= MC Flasher =

MC Flasher (born Simon Pribac) is a Slovenian-Canadian electronic music performance artist. As a longtime resident and art director of Slovenia's most famed club Ambasada Gavioli, MC Flasher has been the developer of new wave techno MC-ing and the creator of Ambasada's ideological structure in years 1998 to 2005. During his techno career he collaborated and performed with several other artists, including Takkyū Ishino, Sven Vaeth, Claude Young, Luke Slater, Dee Lite, Josh Wink), DJ Umek, Billy Nasty, and Craig Walsh.

He is also the organizer and artistic director of the annual Music and Art festival The Final Flash, which takes place in Slovenia.

==History==
Flasher began performing as the front man in the progressive punk rock band 'Pudding Fields' in 1993 and as an actor in various theatres in Slovenia and Northern Italy. He received his first voice/speech training at the Slovenian radio and television broadcasting company RTV Slovenia. He later produced and hosted several alternative music radio shows on different Slovenian radio stations.

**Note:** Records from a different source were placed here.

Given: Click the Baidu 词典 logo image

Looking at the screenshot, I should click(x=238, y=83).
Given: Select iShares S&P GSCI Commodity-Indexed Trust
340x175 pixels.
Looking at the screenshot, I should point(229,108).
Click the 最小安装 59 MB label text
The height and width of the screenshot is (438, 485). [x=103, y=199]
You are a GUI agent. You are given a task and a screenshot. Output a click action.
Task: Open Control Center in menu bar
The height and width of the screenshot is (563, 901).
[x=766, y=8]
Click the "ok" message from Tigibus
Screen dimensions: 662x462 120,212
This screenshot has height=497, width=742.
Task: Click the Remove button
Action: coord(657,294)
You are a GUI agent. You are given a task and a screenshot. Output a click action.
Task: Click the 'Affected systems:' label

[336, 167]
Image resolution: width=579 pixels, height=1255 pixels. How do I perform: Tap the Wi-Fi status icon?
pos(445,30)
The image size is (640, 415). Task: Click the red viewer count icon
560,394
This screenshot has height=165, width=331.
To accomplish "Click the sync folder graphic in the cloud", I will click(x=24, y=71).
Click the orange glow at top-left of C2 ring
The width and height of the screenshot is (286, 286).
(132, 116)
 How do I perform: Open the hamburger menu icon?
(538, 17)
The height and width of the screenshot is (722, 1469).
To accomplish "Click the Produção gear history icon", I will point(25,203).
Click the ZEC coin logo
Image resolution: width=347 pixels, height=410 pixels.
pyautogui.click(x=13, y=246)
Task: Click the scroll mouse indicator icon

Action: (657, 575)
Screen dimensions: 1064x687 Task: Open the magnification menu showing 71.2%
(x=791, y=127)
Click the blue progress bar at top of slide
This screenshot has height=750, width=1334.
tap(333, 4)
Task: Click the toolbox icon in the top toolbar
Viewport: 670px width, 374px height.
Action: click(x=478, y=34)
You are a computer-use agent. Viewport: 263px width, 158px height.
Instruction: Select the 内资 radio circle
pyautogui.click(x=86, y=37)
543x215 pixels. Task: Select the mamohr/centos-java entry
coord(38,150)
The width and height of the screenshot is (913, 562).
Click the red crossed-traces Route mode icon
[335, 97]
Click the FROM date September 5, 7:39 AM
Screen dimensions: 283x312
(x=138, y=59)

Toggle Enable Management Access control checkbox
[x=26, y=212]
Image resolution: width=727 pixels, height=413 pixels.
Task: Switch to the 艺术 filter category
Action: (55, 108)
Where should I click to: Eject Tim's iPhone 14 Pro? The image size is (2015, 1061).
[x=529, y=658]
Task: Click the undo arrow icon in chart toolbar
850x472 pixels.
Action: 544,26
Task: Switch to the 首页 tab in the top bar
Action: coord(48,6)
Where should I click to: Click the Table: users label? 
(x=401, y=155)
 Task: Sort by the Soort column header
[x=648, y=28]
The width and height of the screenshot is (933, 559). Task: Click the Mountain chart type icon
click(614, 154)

In 1998 he began to work on a techno/house vocal animation project under the supervision of Ambasada Gavioli as producer and Valentino Kanzyani as art director. As a techno MC he created a fusion of different approaches, techniques, and skills he developed through his theatre, music, radio, and television work and later took charge of Ambasada Gavioli's art direction and outreach sector.